恐らくミスターサトウは自分の周囲にいる者に危害が加えられると強烈な報復を行うタイプだ。それは当然のことだけど、強大な力を持つ彼がそれを実行するとトンでもない規模の報復となる。前回のような食糧を人質に取った露骨な制裁はもうできない。各国を味方につけ、ニホン政府に圧力を掛ける形でなければミスターサトウが出てくる可能性がある。ニホンにミスターサトウというジョーカーを切らせないよう上手く追い詰めていかなければならない。

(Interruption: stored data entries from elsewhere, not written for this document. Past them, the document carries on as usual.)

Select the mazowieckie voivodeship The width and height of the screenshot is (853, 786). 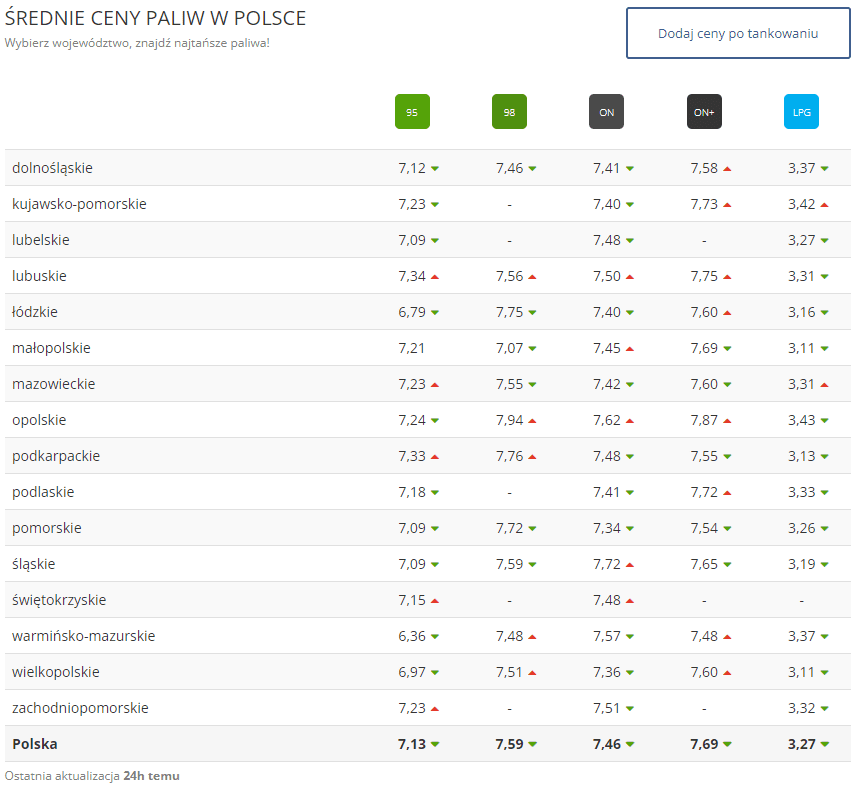[54, 384]
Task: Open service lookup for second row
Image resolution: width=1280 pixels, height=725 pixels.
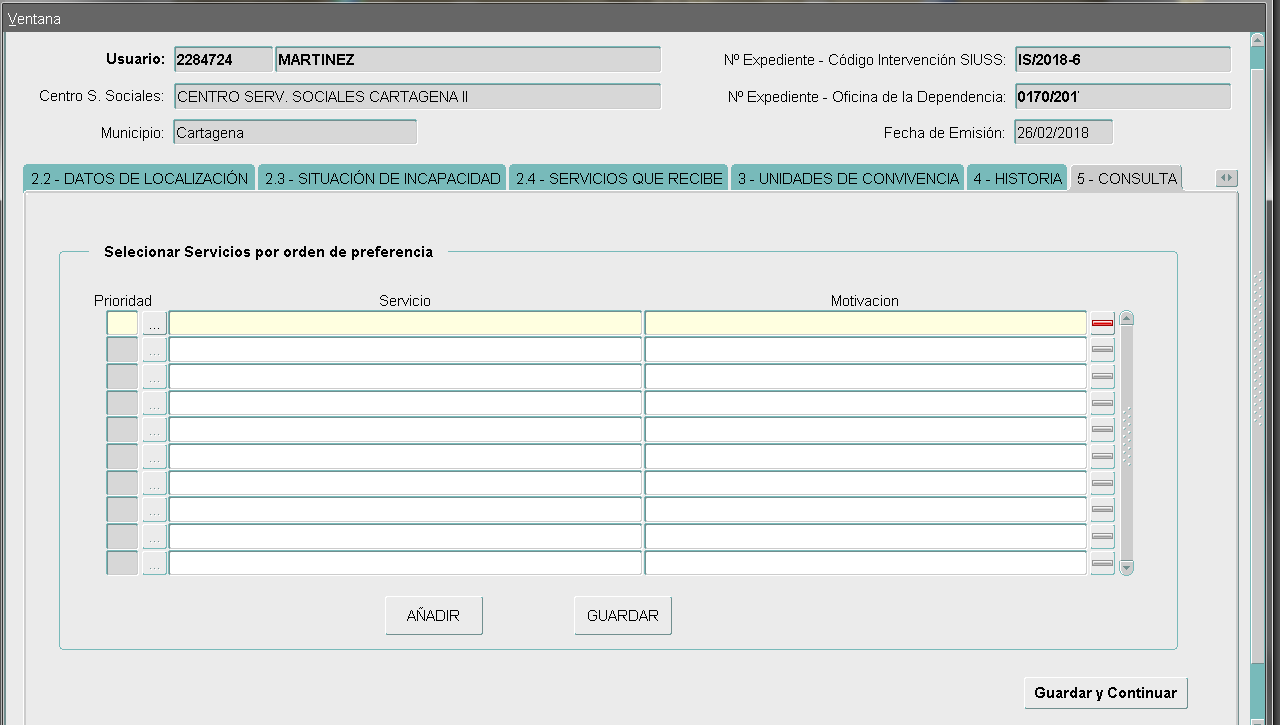Action: 154,350
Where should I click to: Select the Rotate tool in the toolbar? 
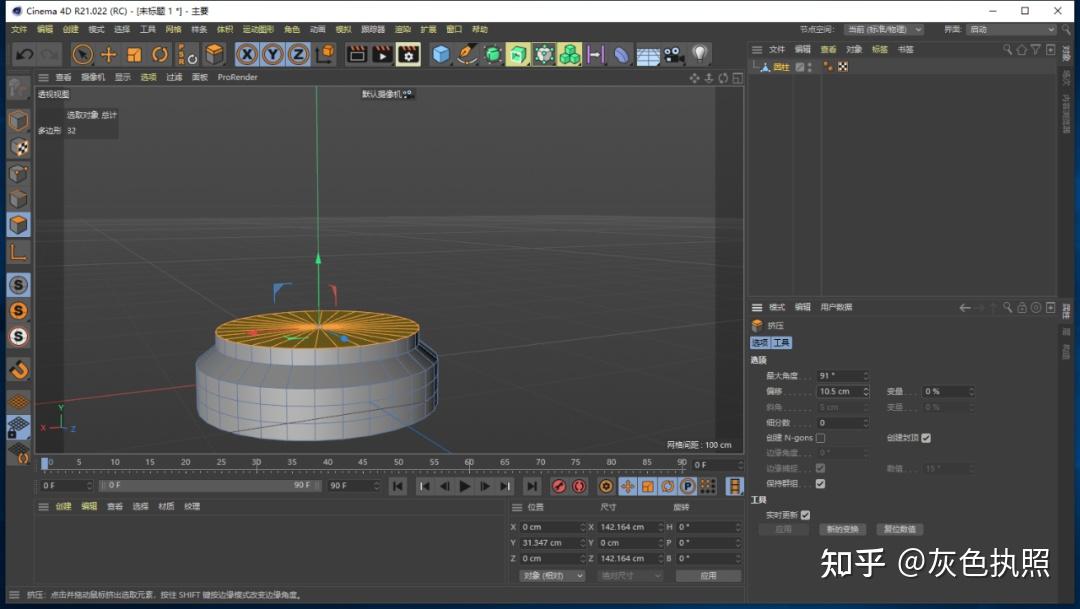pyautogui.click(x=160, y=54)

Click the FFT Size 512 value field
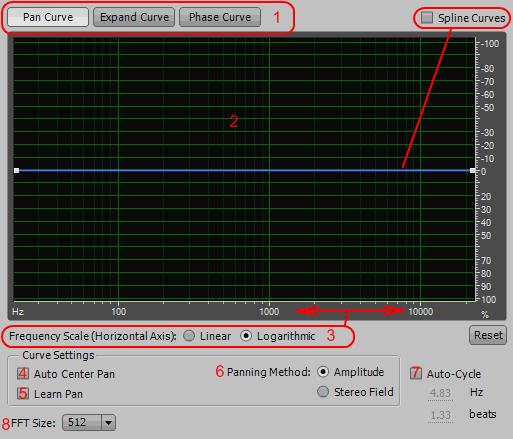coord(82,423)
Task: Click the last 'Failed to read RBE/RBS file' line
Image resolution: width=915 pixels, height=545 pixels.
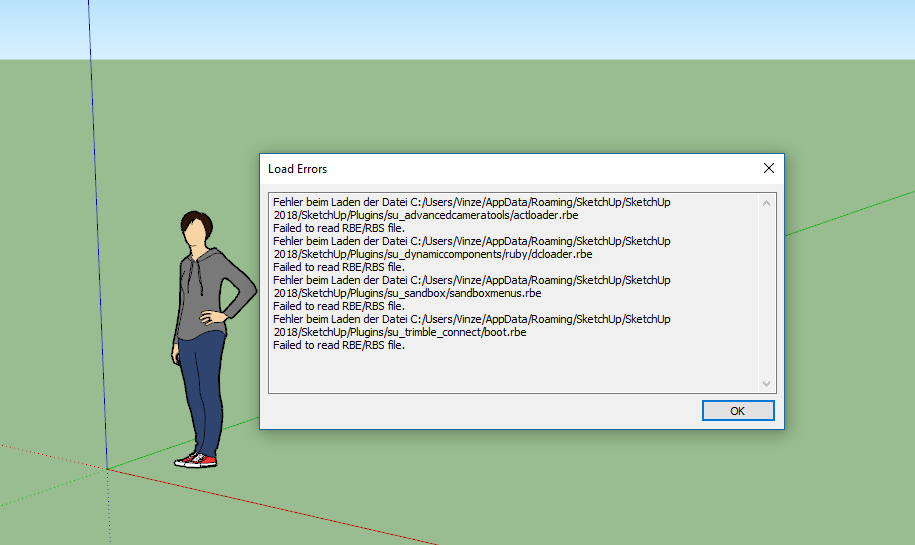Action: [x=338, y=345]
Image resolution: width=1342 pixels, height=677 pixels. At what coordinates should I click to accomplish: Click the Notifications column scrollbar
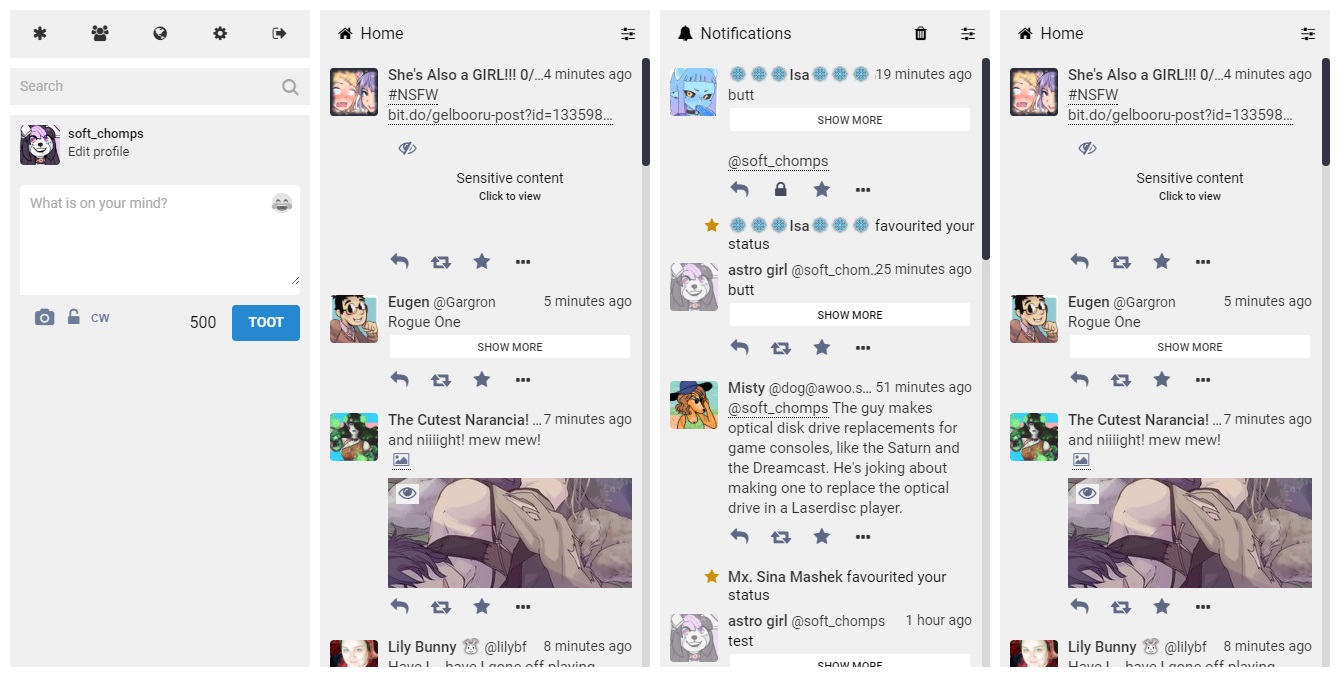(x=986, y=160)
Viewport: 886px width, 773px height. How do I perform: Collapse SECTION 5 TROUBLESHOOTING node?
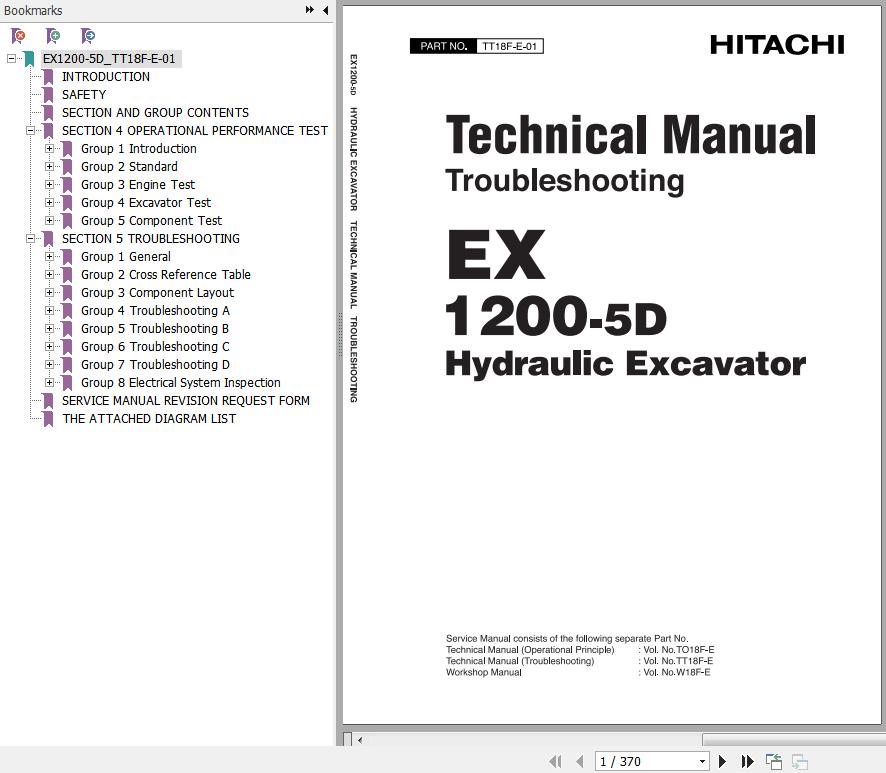click(30, 239)
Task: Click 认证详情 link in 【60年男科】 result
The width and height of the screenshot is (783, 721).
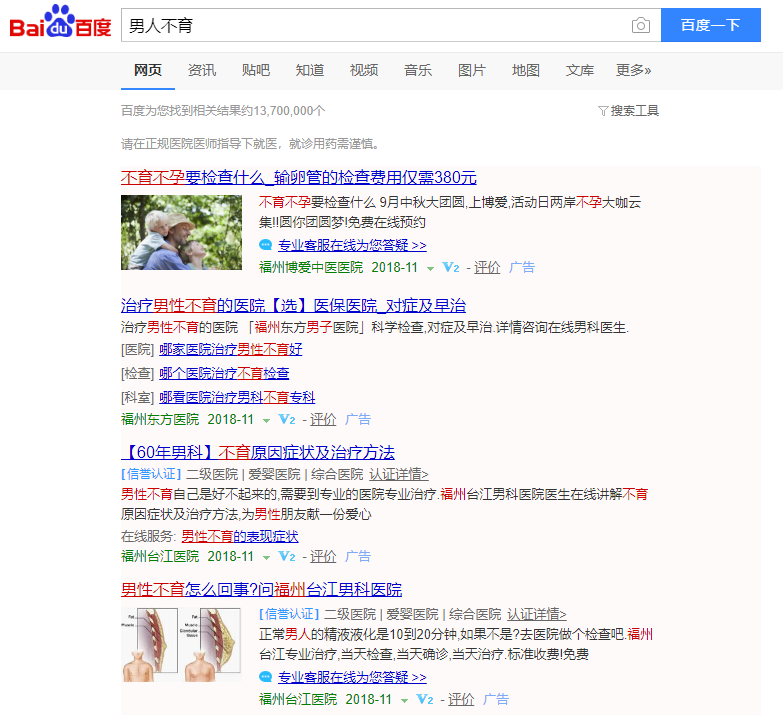Action: 398,474
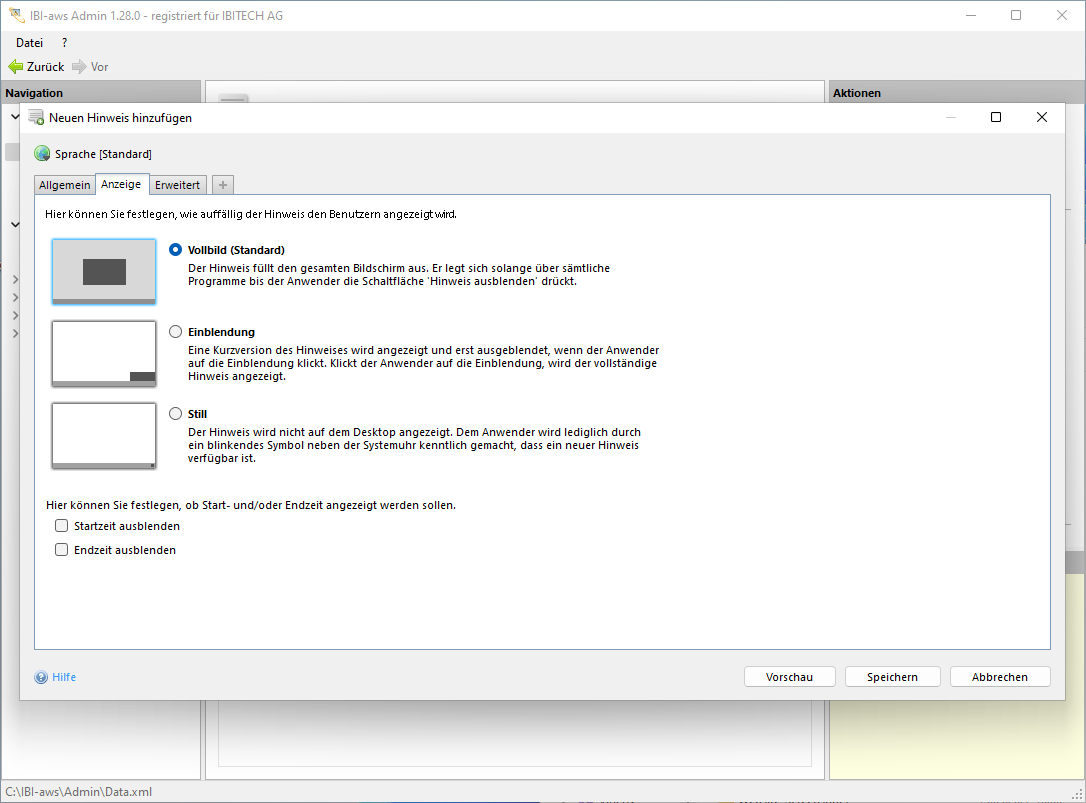Add a new tab with plus icon

point(223,185)
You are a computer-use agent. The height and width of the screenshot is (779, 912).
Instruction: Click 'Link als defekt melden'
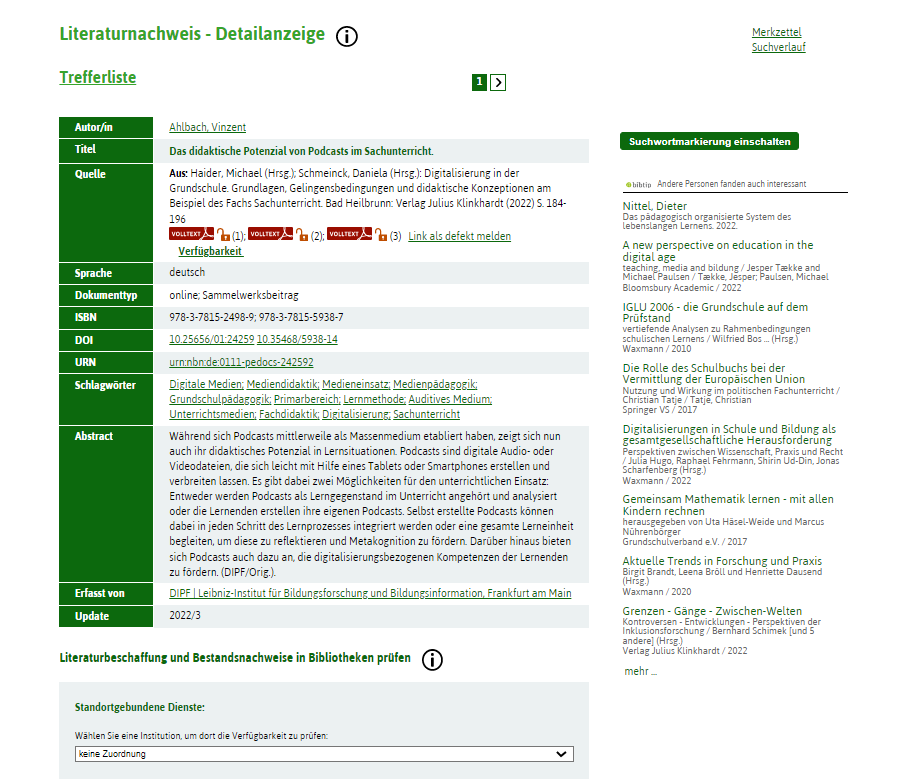point(459,237)
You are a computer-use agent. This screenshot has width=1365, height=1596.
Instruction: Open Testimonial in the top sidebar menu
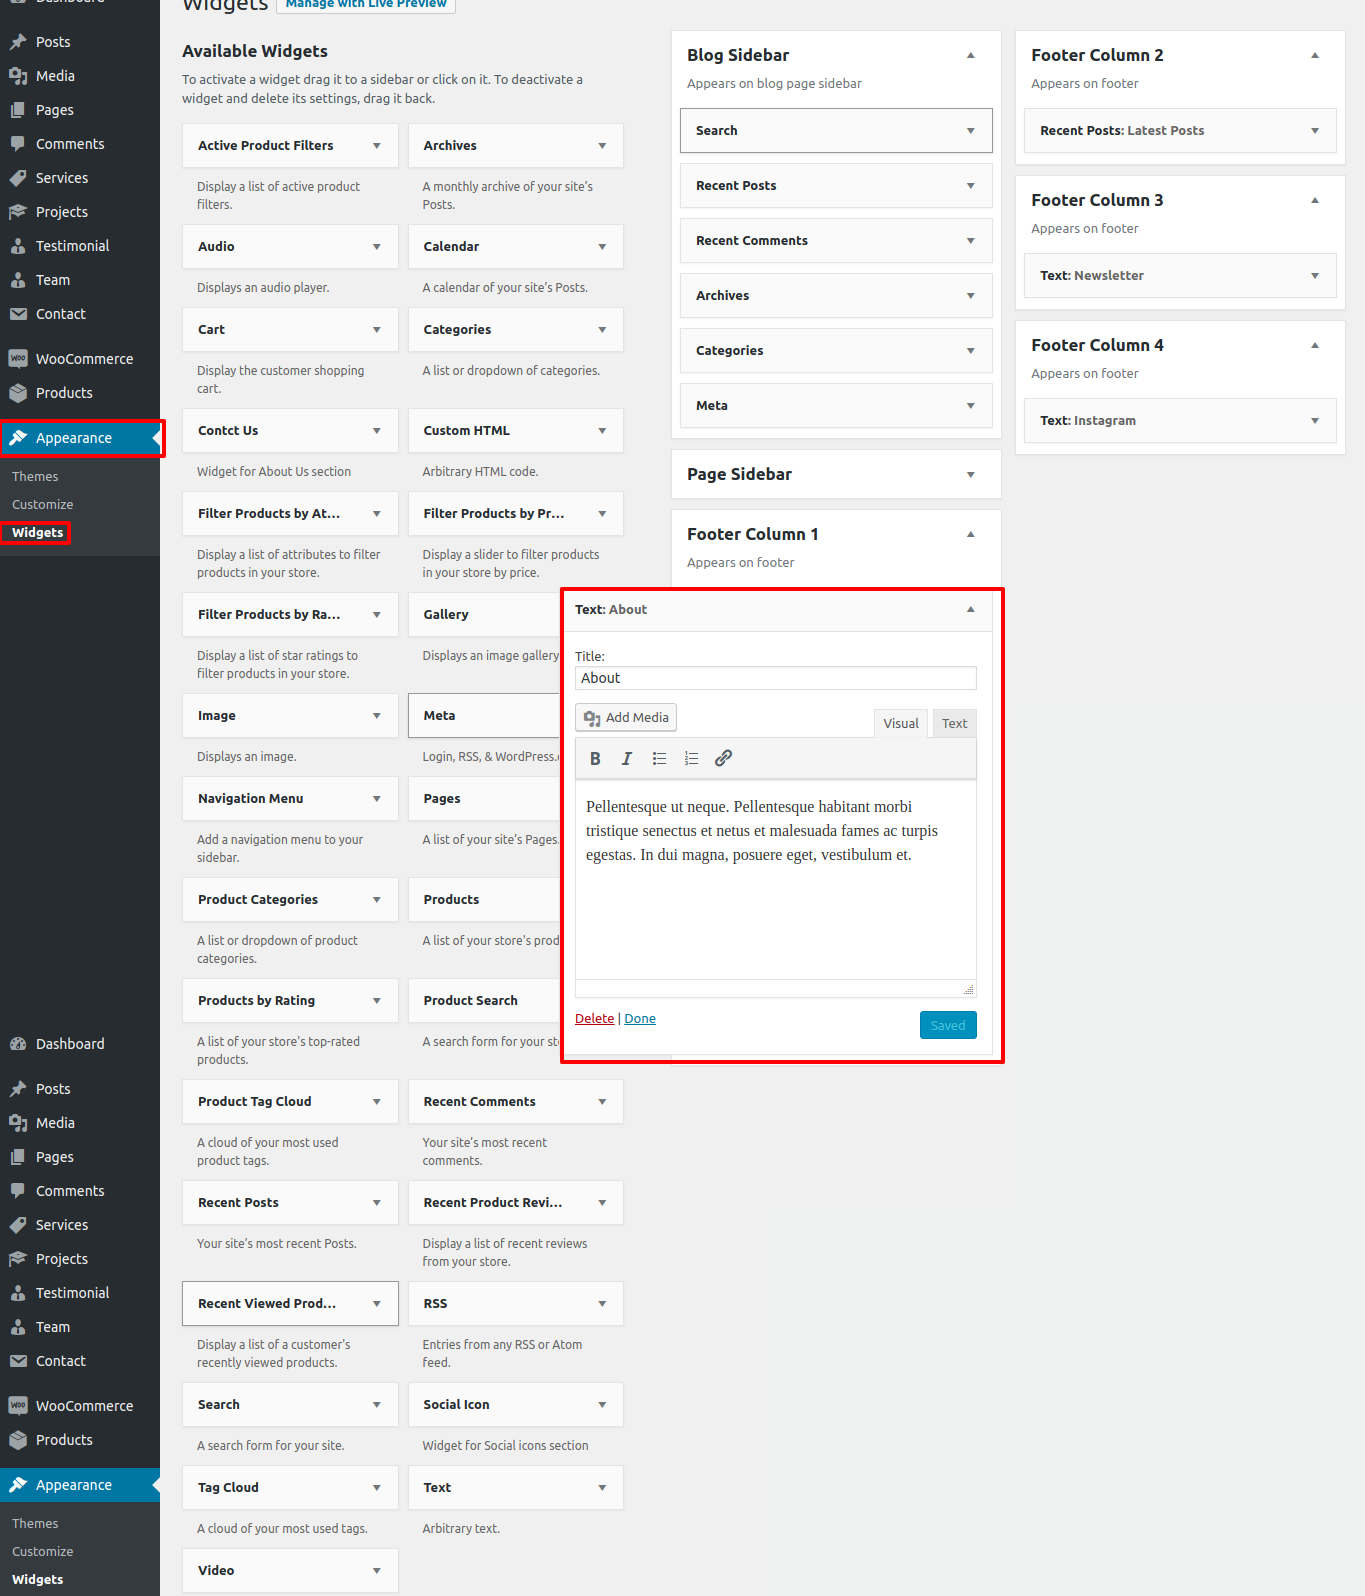click(x=72, y=246)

「……肝に銘じよう。各国の説得と根回しは念入りに行うことにする」


「わ、私も慎重に行います。ニホンにこれ以上の攻略をやめさせるか、国際貢献をさせる方向で進めます。情報部にはミスターサトウ周辺の人間には一切手を出さないよう厳命しておきます」


「それが賢明ね。次は見せしめとして民間人がいようと構わず一国を滅ぼしに来る可能性もあります。くれぐれも諜報機関に勝手な行動を取らせないようお願いします」


私はそう言って英国と欧州連盟と今後の細かい打ち合わせを行った後に連合首脳会議を終了した。


ミスターサトウの琴線に触れないようニホンに攻略を控えさせる。

難易度が高いけど、なんとかニホンの攻略を止めて時間を稼がなければならない理由が連合にはあるのよ。